Frodo sentiu um calafrio.

- Mas porque havíamos nós de ser escravizados? - perguntou. - E por que havia ele de querer tais escravos?

- Para dizer a verdade - respondeu Gandalf -, creio que até agora... até agora, nota bem... ignorou por completo a existência dos Hobbits. Deviam sentir-se gratos. Mas essa segurança acabou-se. Ele não precisa de vocês... tem servos muito mais úteis... mas não voltará a esquecê-los. E os Hobbits agradar-lhe-iam muito mais como escravos miseráveis do que como criaturas felizes e livres. A maldade e a vingança são realidades, existem!

- Vingança? - repetiu Frodo, admirado. - Vingança de quê? Continuo sem compreender o que tem isso tudo a ver com o Bilbo, comigo e com o nosso anel.

- Tem tudo a ver com vocês - afirmou Gandalf. - Ainda ignoras qual é o verdadeiro perigo, mas acabarás por conhecê-lo. Eu próprio não estava certo a esse respeito, quando aqui estive da última vez. Mas agora chegou a altura de falar. Empresta-me o anel um momento.

Frodo tirou-o da algibeira dos calções, onde estava preso a uma corrente que lhe pendia do cinto. Soltou-o e estendeu-o devagar ao feiticeiro. O anel pareceu de súbito muito pesado, como se ele ou Frodo sentissem relutância em permitir que Gandalf tocasse.

Gandalf ergueu-o no ar. Parecia feito de ouro puro e sólido.

- Vês algumas marcas nele? - perguntou.

- Não. Não tem nenhumas - respondeu Frodo. - É perfeitamente liso e nunca apresenta qualquer risco ou sinal de uso.

- Pois bem, então olha!

Para espanto e angústia de Frodo, o feiticeiro atirou-o repentinamente para um canto ígneo do lume. Frodo soltou um grito e estendeu a mão para a tenaz, mas Gandalf deteve-o.

- Espera! - ordenou, em voz autoritária, e lançou-lhe um olhar rápido, sob as sobrancelhas hirsutas.

Aparentemente, não se operou nenhuma mudança no anel. Decorrido um bocado, Gandalf levantou-se, fechou as persianas da janela e correu as cortinas. A sala ficou escura e silenciosa, embora o ruído da tesoura de Sam, agora mais próximo da janela, ainda se ouvisse, abafado, no jardim. O feiticeiro ficou um momento parado, a olhar para o lume; depois inclinou-se, tirou o anel do brasido com a tenaz e pegou-lhe logo. Frodo soltou uma exclamação ansiosa.
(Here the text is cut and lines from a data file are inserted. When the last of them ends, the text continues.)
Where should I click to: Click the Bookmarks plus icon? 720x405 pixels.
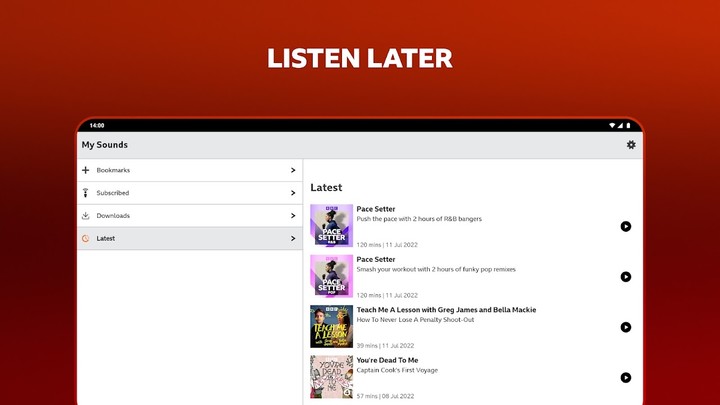click(x=86, y=170)
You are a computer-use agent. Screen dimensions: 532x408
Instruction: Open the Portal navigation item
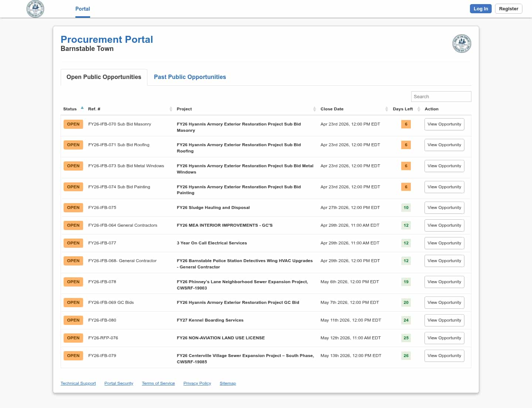click(82, 9)
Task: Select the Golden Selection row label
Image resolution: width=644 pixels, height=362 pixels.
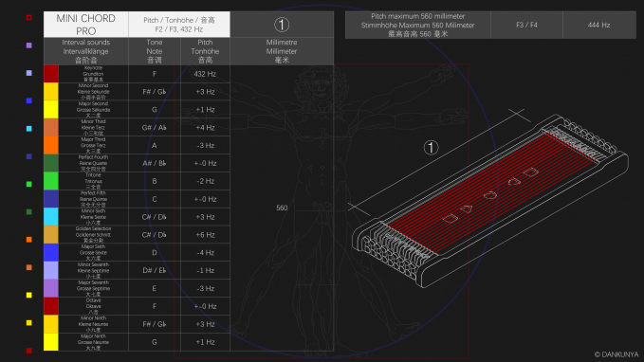Action: tap(93, 235)
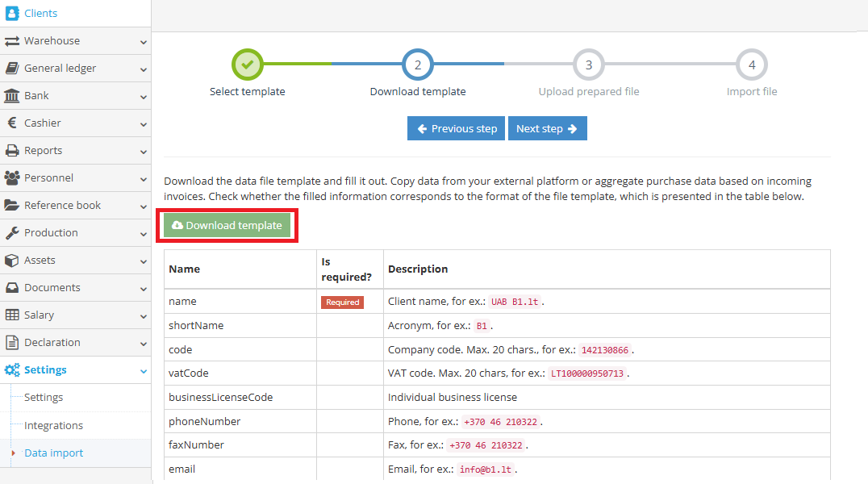The height and width of the screenshot is (484, 868).
Task: Click the Salary table icon
Action: coord(12,315)
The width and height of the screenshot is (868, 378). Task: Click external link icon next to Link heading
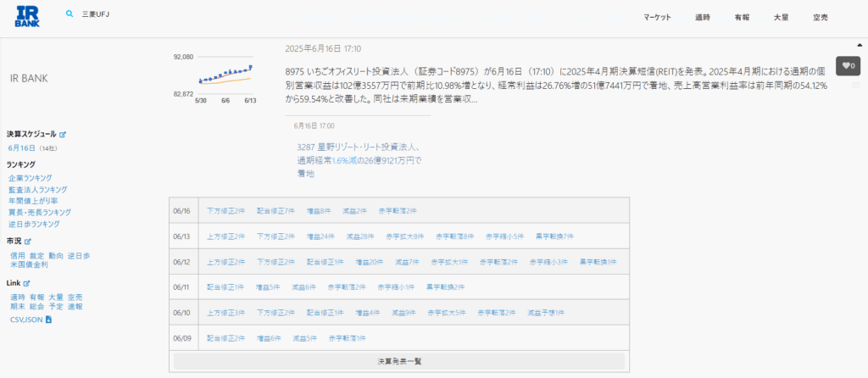point(26,284)
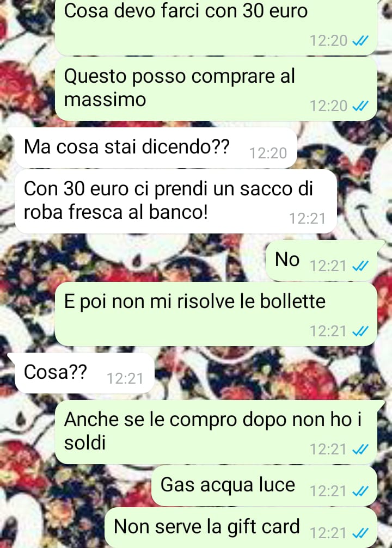Tap read ticks on 'Anche se le compro' message

tap(360, 449)
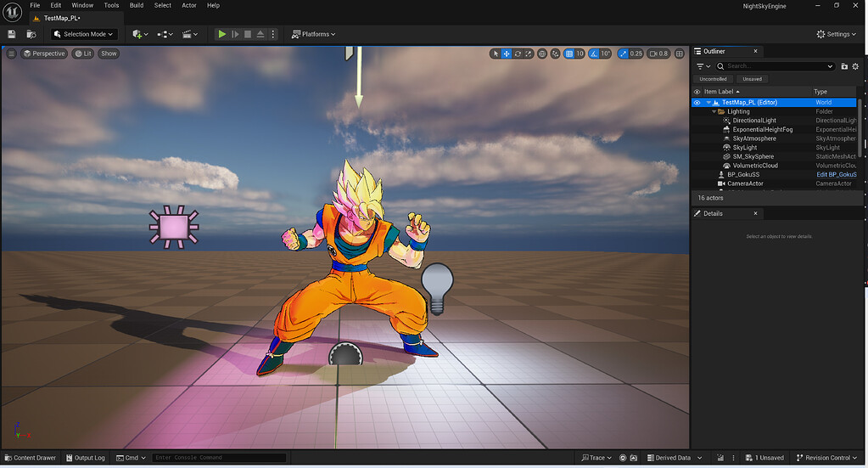This screenshot has height=468, width=868.
Task: Collapse the Lighting folder in Outliner
Action: tap(714, 112)
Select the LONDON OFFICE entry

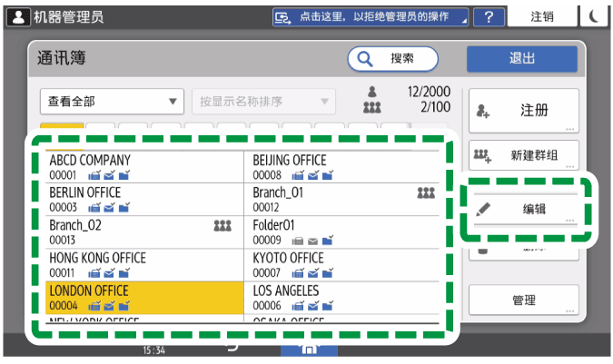(143, 298)
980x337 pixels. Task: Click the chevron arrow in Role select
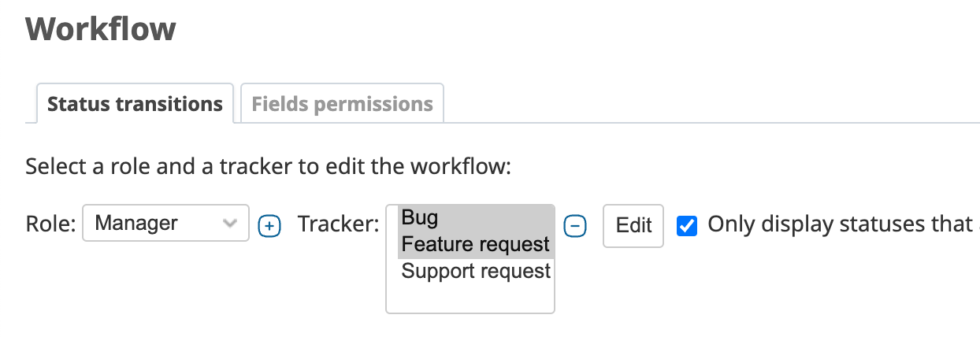[x=230, y=224]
- Está completamente frio - tranquilizou-o Gandalf. - Pega-lhe!

Frodo recebeu-o na trémula palma da mão. Parecia mais grosso e pesado do que nunca.
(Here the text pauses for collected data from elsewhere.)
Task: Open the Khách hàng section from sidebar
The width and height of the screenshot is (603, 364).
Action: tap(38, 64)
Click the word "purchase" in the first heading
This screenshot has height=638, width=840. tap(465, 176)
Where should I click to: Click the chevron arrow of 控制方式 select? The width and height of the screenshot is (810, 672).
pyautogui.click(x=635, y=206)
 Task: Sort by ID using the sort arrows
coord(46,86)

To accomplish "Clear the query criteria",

- Levanta-o e olha-o de perto! - ordenou-lhe Gandalf.

Frodo obedeceu e viu que linhas finíssimas corriam ao longo do anel, tanto na parte interna como na externa: linhas de fogo que pareciam formar letras de uma caligrafia leve e harmoniosa. As letras brilhavam penetrantemente, mas ao mesmo tempo pareciam distantes, como se estivessem a luzir a grande profundidade.

- Não consigo ler as letras de fogo - disse Frodo, em voz trémula.
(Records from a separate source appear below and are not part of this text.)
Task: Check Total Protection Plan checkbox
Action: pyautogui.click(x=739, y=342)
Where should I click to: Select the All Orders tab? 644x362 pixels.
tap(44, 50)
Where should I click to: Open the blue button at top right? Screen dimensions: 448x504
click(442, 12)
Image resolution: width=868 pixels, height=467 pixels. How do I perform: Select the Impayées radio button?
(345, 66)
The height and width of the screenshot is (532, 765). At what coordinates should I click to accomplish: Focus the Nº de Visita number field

- Pois não, mas eu consigo. As letras são élficas, de um estilo antigo, mas a língua é a de Mordor, que não pronunciarei aqui. No Idioma Comum, diz aproximadamente o seguinte:

Um anel para todos dominar, um anel para os encontrar,

Um anel para a todos prender e nas trevas reter.

»São apenas dois versos duma estrofe da velha tradição elven:

Três anéis para os Reis Elfos debaixo do Céu,

Sete para os Senhores dos Anões nos seus palácios de pedra,

Nove para os Homens Mortais condenados a morrer,

Um para o Senhor das Trevas no seu negro trono

Na Terra de Mordor onde moram as Sombras.

Um anel para a todos dominar, um anel para os encontrar,

Um anel para a todos prender e nas trevas os reter

Na Terra de Mordor onde moram as Sombras.

 

Fez uma pausa, e depois disse, devagar, em voz profunda:

- Este é o Anel-Mestre, o Um Anel para a todos dominar. É o Anel que ele perdeu há muito, muito tempo e causou grande enfraquecimento do seu poder. Deseja veementemente recuperá-lo... mas não deve recuperá-lo.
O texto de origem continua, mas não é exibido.